● **TO BE DONE**: Return every line below that contains the word "Given".

BEGIN EXTRACTED ENTRIES

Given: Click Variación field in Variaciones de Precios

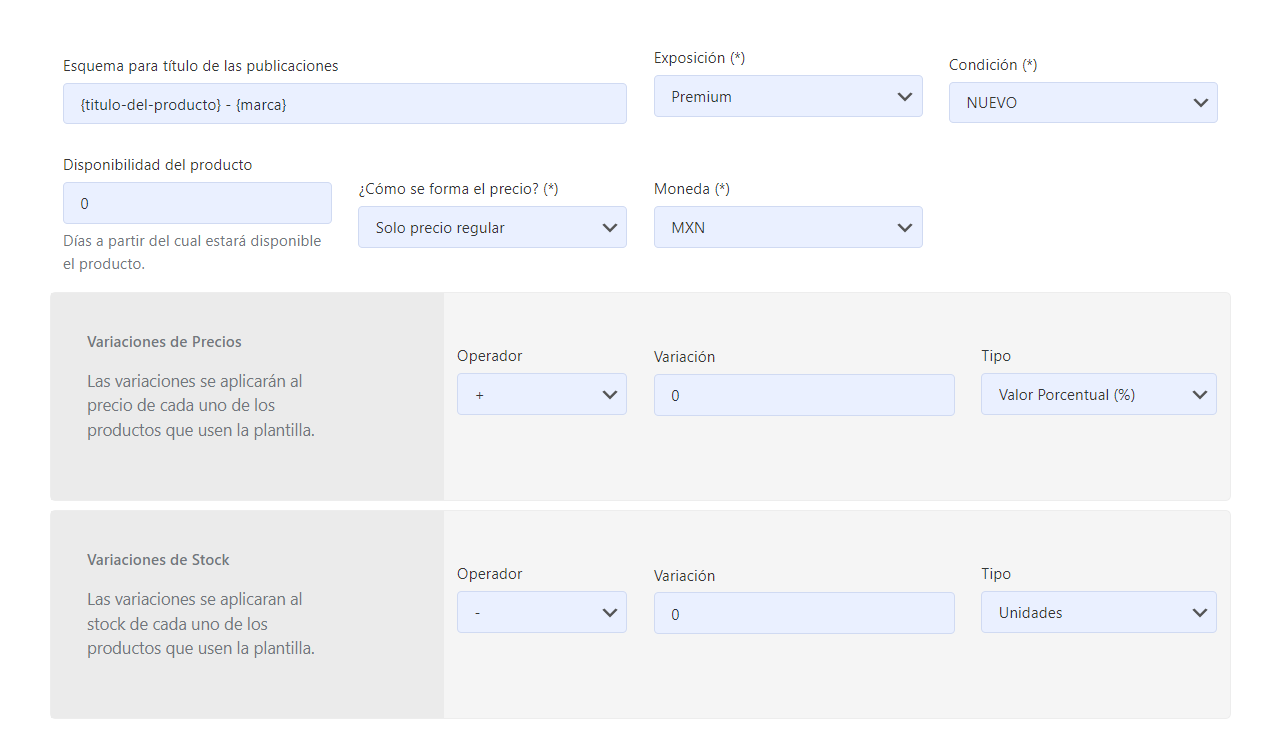Looking at the screenshot, I should (804, 396).
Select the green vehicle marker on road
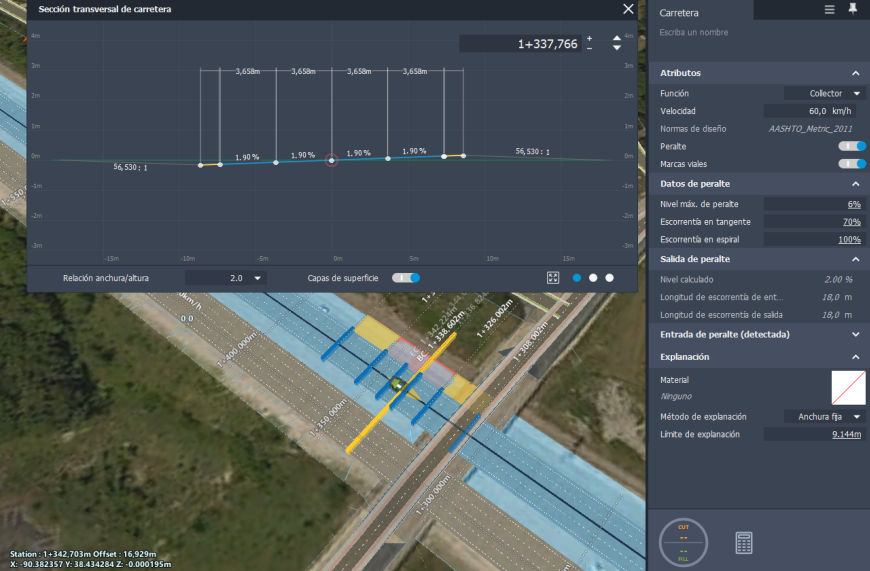870x571 pixels. tap(398, 383)
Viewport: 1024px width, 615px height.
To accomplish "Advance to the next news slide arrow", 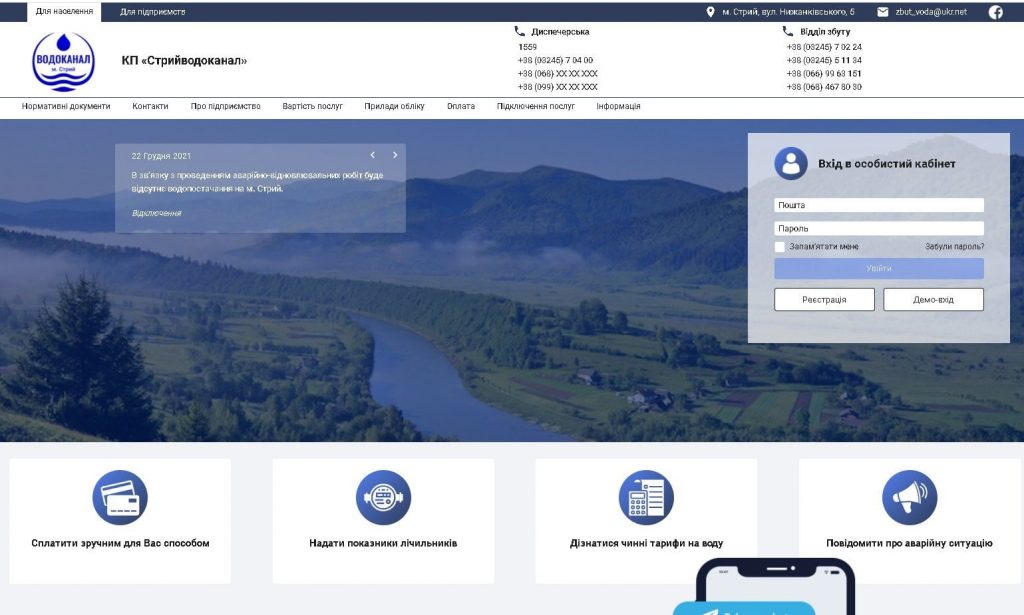I will [x=395, y=155].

END EXTRACTED ENTRIES

● **EXERCISE OUTPUT**:
Given: Click Variación field in Variaciones de Precios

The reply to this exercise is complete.